L'entreprise a indiqué que sa marge d'EBITDA (résultat avant intérêts, impôts, dépréciation et amortissement) s'est améliorée à 30,63 %, contre 28,75 % l'année précédente, portée par une meilleure disponibilité des centrales, la discipline des coûts et une moindre dépendance aux génératrices diesel d'urgence.
Le chiffre d'affaires a progressé de 4,1 %, soutenu par une hausse tarifaire réglementaire de 12,74 %, mais les volumes de vente totaux ont reculé de 6,2 % à 178 térawattheures (TWh). La seule demande industrielle a chuté de 9,7 TWh, soit 22,5 %, sur un an — un déclin qui reflète en partie les pressions plus larges pesant sur les secteurs miniers et manufacturiers à forte intensité énergétique de l'Afrique du Sud, longtemps socle de la base de clientèle d'Eskom, ainsi que le passage de clients à l'autoproduction, notamment le solaire sur toiture.
Centres de données et minage de cryptomonnaies visés comme nouvelle charge
Pour compenser la baisse de la consommation industrielle, la division Distribution d'Eskom a déclaré poursuivre une stratégie diversifiée de rétention des ventes, comprenant une croissance structurelle vers les centres de données et la recharge de véhicules électriques, ainsi que l'optimisation du transport d'électricité (wheeling), des contrats d'achat d'énergie renouvelable, l'activation de charges flexibles et des accords de tarification négociés avec les clients sidérurgiques.
Cette poussée vers les centres de données intervient alors que la demande de calcul portée par le cloud et l'IA ne cesse de croître en Afrique, l'Afrique du Sud étant le marché des centres de données le plus développé du continent.
De manière notable, la stratégie inclut un projet pilote de minage de Bitcoin, présenté comme une forme de charge industrielle flexible — une catégorie de demande capable de monter et de descendre en fonction des conditions du réseau. Ces initiatives visent à stabiliser les ventes autour de 178 TWh à moyen terme, Eskom projetant une croissance potentielle à mesure que de nouveaux produits et segments de clientèle arrivent à maturité.
L'entreprise dispose actuellement d'une capacité de production excédentaire estimée entre 2 gigawatts (GW) et 3 GW pour les prochaines années — un revirement par rapport aux marges système contraintes des dernières années.
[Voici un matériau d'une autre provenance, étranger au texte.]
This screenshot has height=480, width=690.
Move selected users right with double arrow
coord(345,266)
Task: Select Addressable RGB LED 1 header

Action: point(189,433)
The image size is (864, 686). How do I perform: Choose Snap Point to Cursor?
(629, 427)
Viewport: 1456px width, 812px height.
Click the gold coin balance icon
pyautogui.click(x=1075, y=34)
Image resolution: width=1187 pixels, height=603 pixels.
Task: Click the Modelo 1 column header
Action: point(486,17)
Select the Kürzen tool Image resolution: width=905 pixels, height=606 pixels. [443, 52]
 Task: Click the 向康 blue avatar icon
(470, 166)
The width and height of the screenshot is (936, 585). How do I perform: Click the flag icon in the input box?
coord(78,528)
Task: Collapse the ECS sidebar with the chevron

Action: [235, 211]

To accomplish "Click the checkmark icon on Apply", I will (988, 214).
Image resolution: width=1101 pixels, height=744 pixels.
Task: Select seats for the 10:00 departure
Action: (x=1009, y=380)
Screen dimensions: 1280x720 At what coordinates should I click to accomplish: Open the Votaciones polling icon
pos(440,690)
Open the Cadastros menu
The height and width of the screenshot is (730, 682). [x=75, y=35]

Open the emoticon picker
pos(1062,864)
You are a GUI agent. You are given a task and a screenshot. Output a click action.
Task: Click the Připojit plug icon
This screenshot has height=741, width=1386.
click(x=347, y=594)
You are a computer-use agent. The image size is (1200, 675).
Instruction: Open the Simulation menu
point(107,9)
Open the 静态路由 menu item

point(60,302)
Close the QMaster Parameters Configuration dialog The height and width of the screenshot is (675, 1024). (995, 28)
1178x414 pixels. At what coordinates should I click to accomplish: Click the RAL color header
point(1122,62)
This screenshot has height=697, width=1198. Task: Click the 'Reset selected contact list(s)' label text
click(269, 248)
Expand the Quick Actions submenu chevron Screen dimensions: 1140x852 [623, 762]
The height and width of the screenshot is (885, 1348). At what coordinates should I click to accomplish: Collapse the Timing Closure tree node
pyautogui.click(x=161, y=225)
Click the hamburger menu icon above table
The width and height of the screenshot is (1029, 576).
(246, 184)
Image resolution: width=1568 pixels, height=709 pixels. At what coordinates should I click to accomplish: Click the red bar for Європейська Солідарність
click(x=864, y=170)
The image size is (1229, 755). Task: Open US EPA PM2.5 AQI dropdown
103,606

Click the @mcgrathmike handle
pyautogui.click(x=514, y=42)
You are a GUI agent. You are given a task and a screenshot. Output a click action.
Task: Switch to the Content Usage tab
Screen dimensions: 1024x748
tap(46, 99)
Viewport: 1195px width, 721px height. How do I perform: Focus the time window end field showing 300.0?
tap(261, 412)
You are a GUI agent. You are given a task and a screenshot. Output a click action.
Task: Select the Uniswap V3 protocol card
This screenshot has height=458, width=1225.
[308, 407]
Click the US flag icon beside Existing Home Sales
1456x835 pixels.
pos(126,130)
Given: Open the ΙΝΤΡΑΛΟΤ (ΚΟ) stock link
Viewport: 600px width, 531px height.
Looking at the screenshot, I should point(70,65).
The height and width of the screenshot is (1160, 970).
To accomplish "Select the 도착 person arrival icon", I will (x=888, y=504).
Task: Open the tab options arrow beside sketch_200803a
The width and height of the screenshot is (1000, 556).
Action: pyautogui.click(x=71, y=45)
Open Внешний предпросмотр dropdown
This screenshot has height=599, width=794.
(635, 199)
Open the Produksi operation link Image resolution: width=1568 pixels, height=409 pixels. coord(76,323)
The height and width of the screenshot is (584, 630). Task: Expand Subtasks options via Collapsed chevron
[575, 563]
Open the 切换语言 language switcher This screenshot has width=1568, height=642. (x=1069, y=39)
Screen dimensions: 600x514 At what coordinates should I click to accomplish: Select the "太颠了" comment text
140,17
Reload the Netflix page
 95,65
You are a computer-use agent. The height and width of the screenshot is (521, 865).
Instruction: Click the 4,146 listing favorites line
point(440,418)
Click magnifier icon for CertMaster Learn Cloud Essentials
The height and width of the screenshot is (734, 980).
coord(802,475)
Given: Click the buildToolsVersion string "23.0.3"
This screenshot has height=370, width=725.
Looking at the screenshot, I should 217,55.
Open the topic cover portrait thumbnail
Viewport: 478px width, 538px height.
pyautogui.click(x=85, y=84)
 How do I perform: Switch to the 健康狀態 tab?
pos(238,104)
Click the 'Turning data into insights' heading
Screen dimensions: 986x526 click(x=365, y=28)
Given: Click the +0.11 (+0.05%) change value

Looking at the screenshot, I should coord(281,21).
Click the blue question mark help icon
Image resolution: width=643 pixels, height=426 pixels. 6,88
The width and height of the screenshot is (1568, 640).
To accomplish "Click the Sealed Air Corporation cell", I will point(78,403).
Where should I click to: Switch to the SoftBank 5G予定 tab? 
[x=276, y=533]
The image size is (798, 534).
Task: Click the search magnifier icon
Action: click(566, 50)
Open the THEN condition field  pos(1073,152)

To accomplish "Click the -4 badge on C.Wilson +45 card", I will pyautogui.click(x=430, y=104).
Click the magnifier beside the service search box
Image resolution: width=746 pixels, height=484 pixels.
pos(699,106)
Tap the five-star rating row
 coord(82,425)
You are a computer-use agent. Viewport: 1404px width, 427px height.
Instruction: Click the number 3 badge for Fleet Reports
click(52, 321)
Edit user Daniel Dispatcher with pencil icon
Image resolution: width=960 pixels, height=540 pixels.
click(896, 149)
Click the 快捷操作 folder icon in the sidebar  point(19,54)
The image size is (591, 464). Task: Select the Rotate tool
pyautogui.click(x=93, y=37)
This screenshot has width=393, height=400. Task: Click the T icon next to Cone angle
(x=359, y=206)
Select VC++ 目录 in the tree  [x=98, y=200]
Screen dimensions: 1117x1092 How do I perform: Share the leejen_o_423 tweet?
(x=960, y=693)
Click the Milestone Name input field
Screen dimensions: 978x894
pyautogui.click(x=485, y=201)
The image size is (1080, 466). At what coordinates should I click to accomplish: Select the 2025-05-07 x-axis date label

Eskom indique que cet excédent introduit de nouveaux risques pour les revenus et l'utilisation des actifs, même s'il soulage la pression sur l'approvisionnement.
Renforcement de la sécurité
Sur le plan de la sécurité, Eskom a indiqué avoir migré son système de vente en ligne (Online Vending System, OVS), la plateforme utilisée pour générer les jetons d'électricité prépayée, vers un environnement plus sécurisé. Cette mesure vise à endiguer la génération de jetons prépayés illicites et à réduire les pertes de revenus et d'énergie associées. L'électricité prépayée est largement utilisée par les ménages sud-africains, et des rapports faisant état de criminels exploitant le système de vente de jetons pour émettre des crédits frauduleux circulent depuis des années.
Eskom a également déclaré accélérer le déploiement d'une nouvelle plateforme de vente sécurisée destinée à remplacer le système actuel, parallèlement à des efforts plus larges de cybersécurité qui n'ont enregistré aucun incident de « priorité 1 » au cours de l'exercice.
Commentaires de la direction et plans d'investissement
Le président d'Eskom, Mteto Nyati, a déclaré que ces résultats reflètent la transition de l'entreprise « du redressement à la transformation », tandis que le directeur général du groupe, Dan Marokane, a indiqué que les bénéfices sont réinvestis dans les infrastructures et les technologies qui pilotent les efforts de décarbonation d'Eskom.
Le programme de dépenses d'investissement de l'entreprise devrait passer de 45 milliards de rands par an en 2025-2026 à plus de 70 milliards de rands par an à partir de 2028-2029, avec un investissement total prévu de 343 milliards de rands pour l'ensemble du groupe au cours des cinq prochaines années.